DATASET EXCERPTS:
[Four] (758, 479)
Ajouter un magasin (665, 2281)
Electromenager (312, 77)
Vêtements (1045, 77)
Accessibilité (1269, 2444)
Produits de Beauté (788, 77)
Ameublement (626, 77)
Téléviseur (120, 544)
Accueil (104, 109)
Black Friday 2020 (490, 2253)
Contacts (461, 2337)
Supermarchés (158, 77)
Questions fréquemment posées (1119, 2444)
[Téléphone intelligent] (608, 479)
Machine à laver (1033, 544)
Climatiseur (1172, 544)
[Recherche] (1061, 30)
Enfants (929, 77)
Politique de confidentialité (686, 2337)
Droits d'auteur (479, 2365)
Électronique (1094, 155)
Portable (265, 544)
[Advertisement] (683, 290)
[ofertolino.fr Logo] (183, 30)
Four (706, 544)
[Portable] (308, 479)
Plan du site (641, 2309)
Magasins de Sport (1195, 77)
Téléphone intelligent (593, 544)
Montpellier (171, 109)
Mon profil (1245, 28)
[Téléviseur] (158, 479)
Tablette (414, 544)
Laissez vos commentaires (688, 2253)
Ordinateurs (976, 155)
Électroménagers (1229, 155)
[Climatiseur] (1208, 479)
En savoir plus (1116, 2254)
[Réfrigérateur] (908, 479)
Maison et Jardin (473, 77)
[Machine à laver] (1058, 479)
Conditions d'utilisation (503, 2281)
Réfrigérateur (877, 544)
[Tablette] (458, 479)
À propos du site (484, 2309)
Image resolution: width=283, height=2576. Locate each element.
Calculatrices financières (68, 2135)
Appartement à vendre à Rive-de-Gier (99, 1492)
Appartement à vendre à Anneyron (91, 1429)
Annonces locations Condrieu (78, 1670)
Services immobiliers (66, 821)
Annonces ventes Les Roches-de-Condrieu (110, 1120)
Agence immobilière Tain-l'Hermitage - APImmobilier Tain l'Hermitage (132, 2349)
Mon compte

TASK STATEMENT: Every line of the data that includes the word "Annonces" should be copied.

SOLVED EXERCISE:
Annonces locations Condrieu (78, 1670)
Annonces ventes Les Roches-de-Condrieu (110, 1120)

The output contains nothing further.